Cuban couture fashion designer (born 1973)

Oscar Garcia-Lopez (born in 1973) is a Cuban couture fashion designer living in South Florida (as at when this article was written). Since he immigrated to the U.S. in 2004, he has constantly been working on growing his clientele and expanding his brand. His career took off in 2013 when he competed and was the winner of Project Runway: Under The Gunn Season 1.
In July 2019, Oscar designed multiple garments for Lara Trump, the wife of Eric Trump.

==Early life==
Oscar Garcia-Lopez was born in Havana, Cuba, in 1973 and discovered his love for design at the early age of eight.

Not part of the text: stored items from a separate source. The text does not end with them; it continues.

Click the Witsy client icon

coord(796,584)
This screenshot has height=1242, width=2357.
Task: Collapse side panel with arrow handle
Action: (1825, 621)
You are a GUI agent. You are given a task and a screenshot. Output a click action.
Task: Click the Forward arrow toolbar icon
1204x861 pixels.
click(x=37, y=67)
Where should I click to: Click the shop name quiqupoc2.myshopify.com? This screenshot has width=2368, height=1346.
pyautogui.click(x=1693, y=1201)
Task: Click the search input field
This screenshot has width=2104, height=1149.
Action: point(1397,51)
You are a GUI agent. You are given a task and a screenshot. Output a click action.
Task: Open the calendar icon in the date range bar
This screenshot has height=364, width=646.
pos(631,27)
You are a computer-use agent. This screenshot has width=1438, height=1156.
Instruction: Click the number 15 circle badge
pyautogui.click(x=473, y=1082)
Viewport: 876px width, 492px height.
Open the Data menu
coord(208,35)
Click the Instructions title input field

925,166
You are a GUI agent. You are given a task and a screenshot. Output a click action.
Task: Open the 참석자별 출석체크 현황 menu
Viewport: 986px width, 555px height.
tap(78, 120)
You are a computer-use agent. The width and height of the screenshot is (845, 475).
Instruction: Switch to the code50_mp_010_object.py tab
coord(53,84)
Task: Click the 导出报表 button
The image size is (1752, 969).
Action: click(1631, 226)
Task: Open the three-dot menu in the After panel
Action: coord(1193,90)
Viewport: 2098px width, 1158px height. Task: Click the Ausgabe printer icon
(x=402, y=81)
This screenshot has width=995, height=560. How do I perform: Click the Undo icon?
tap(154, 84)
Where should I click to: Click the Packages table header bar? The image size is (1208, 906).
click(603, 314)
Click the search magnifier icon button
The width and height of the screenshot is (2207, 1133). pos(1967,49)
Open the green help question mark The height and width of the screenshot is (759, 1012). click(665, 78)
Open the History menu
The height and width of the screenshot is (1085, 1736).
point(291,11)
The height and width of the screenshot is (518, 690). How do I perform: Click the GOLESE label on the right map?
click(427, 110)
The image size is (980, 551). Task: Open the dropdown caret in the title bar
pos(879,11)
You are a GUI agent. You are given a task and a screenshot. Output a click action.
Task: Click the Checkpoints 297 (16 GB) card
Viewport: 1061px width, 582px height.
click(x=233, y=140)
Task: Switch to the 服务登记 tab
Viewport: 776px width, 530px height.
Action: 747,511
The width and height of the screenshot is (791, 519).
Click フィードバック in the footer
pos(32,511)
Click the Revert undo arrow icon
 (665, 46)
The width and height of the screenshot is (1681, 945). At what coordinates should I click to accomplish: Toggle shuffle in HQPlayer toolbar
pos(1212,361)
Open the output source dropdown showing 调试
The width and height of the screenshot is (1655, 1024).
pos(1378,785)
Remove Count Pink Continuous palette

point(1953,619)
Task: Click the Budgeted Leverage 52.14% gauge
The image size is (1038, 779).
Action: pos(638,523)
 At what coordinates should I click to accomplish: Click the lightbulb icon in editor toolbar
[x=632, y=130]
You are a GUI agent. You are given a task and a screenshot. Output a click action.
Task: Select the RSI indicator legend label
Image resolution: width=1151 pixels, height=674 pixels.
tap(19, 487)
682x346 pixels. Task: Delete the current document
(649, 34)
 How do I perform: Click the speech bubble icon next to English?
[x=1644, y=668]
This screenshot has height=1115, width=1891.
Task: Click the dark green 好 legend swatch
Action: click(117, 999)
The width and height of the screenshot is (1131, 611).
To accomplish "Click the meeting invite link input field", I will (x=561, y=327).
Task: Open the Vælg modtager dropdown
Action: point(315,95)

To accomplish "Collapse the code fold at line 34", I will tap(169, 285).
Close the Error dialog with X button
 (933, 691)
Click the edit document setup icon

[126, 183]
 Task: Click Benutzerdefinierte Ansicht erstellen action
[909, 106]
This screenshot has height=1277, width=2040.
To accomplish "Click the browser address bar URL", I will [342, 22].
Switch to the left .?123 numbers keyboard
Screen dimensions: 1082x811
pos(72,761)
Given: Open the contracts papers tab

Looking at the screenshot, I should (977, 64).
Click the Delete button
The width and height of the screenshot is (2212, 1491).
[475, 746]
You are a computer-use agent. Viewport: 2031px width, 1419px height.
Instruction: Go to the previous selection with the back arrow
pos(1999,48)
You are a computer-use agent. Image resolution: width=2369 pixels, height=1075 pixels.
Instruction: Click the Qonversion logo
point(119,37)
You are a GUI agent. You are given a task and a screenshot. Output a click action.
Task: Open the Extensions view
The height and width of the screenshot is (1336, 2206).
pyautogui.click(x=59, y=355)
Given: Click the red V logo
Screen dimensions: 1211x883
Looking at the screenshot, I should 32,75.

At the age of twelve, he created his first dress with his mother's curtains due to the scarce resources found on the island. He created not only garments but also the tools needed to make them. He recalls "sharpening [his] needles with nail files and candle wax… only able to replace them when family members or friends would visit not only from the United States but from the European community as well."

After leaving Cuba in 2000, Oscar spent four years in Mexico pursuing a musical career. In 2004 he made his way to Coral Gables, Florida where he began building his brand and his clientele.

==Career==
In 2013, Lopez decided to participate in the Project Runway spinoff Under the Gunn, hosted by Tim Gunn. He won the competition and $100,000.

Renowned costume designer and stylist Jen Rade praised his designs, describing them as "Fabulous and light years above and beyond everything else she has seen on the runway. Co-judge and Senior Fashion Editor at Marie Claire USA, Zanna Roberts Rassi also pointed out one of his designing aptitudes – "You have a very refined way of constructing garments that make them look very expensive." During the season finale, guest judge, supermodel, and Project Runway host Heidi Klum also said it had been a long time since she had the honor of knowing a designer with so much talent.

According to his mentor on the show, Nick Verreos, he was seen cleaning out his space, sweeping the workroom floor, and even helping out his opponents when he was done with his work.

Oscar had one of the highest scores on 6 challenges, 3 of which he won as well.